Join optimization works by eliminating nested loops that occur internally as a mapping is being executed. A nested loop occurs when the mapping iterates each item of a set as many times as there are items in a second set. Note that it is normal for the mapping execution engine* to perform loops (iterations) over various sequences of items, by virtue of its design. When nested independent loops occur (that is, loops which iterate over other loops), the mapping can benefit from join optimization, which would significantly reduce the time required to execute the mapping. Nested loops are hardly noticeable when running mappings where the input data is not significantly large; however, this can become a challenge in case of mappings that process files or databases that consist of a very large number of records.
* The execution engine of a mapping can be MapForce, MapForce Server, or a C#, C++, or Java program generated by MapForce. Join optimization is available exclusively in the MapForce Server Advanced Edition.
To designate MapForce Server as target execution engine, click the BUILT-IN ( ) toolbar button in MapForce. This will also ensure your mapping benefits from most available features. If you select another transformation language, certain MapForce features might not be supported in that language.
As mentioned above, the primary concern of join optimization is to address nested loops in an efficient way. Let's now have a closer look at how nested loops occur in first place.
The typical case when nested loops occur is when the mapping contains at least one Join component, and SQL JOIN mode** is not possible.
** When certain conditions are met in MapForce, mappings could allow for a special execution mode called "SQL Join mode". SQL Join mode is possible only if the mapping reads data from a database. When data is joined this way, the join operation is undertaken by the database (that is, an SQL JOIN takes place), and this eliminates the need for nested loops in the mapping execution engine. For more information about SQL Join mode, refer to the MapForce documentation (https://www.altova.com/documentation.html).

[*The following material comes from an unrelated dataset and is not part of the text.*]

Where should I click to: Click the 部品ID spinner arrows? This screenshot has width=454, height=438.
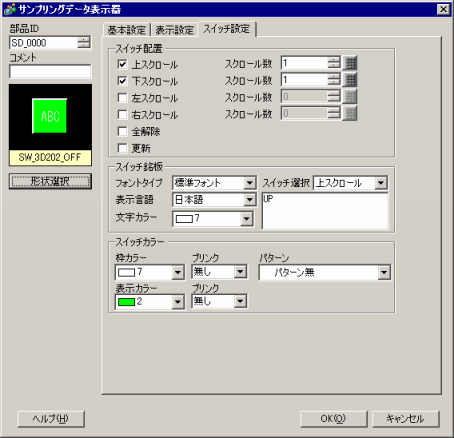(x=84, y=43)
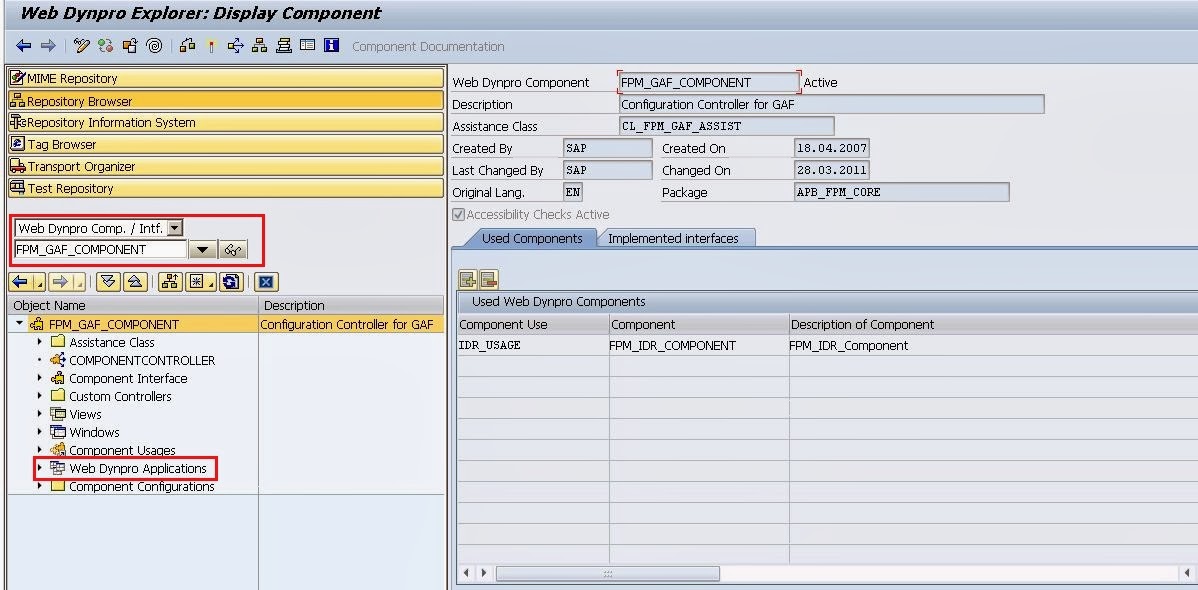The width and height of the screenshot is (1198, 590).
Task: Expand the Web Dynpro Applications node
Action: click(40, 468)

For example, the image below illustrates a mapping (designed with Altova MapForce) which combines data from two XML files using a Join component. On the computer where MapForce is installed, this mapping is available at the following path: ..\Documents\Altova\MapForce2022\MapForceExamples\Tutorial\JoinPeopleInfo.mfd. Some people data is available only in the first XML file (Email, Phone), while some other data is available only in the second XML file (City, Street, Number). The goal of the mapping is to write to the target XML file the merged data of all people where FirstName and LastName correspond in both source structures.
In MapForce, a Join component pairs items in two sets according to some custom condition, which implies comparing each item in set 1 with each item in set 2. The total number of comparisons represents the cross-join (Cartesian product) of both sets. For example, if the first set contains 50 items, and if the second set contains 100 items, then a total of 5000 (50 x 100) comparisons will occur. In the mapping above, the sets that are being compared correspond to all instance items of the two XML structures connected to the Join component.
|Note:||Join optimization (a feature of MapForce Server Advanced Edition) should not be confused with Join components (a feature of MapForce). For more information about Join components, refer to the MapForce documentation (https://www.altova.com/documentation.html).|
As expected, from a performance perspective, mappings that contain nested loops would need more time to run. Imagine a situation where both joined sets contain millions of records. This can easily affect performance, and this is where join optimization is useful. In very broad lines, join optimization behaves like a database engine that is optimized to look up (index) extremely large sets of data. Except that, as illustrated by the mapping above, join optimization deals not only with data originating from databases. Join optimization eliminates nested loops regardless of the data kind, by building, where possible, internal lookup tables which are queried at mapping runtime. This significantly improves the mapping performance and ultimately reduces the time required to execute the mapping.
|Note:||When join optimization occurs, running the mapping will take less time but typically require more memory as well. Be aware that memory usage patterns depend on various complex factors; therefore, observed behaviour may differ depending on the case.|
Join optimization can accelerate not only mappings with joins, but also those which use filter components. In MapForce, a filter processes a sequence of items (that is, it checks a given Boolean condition for each instance of the item connected to the node/row input). If the Boolean condition is connected to a function which, in its turn, must iterate over another sequence of items, and if the mapping context demands it, then a situation similar to a join happens. If the filter must perform a cross-comparison of each item in two sets, then it qualifies for join optimization.
In order for the mapping to benefit from join optimization, it must be run by MapForce Server Advanced Edition. To execute a mapping with MapForce Server Advanced Edition, open it in MapForce, and compile it to a mapping execution (.mfx) file using the menu command File | Compile to MapForce Server Execution File. Then run the .mfx file by using an API method in your language of choice, or the run command of the command line interface (see also How It Works).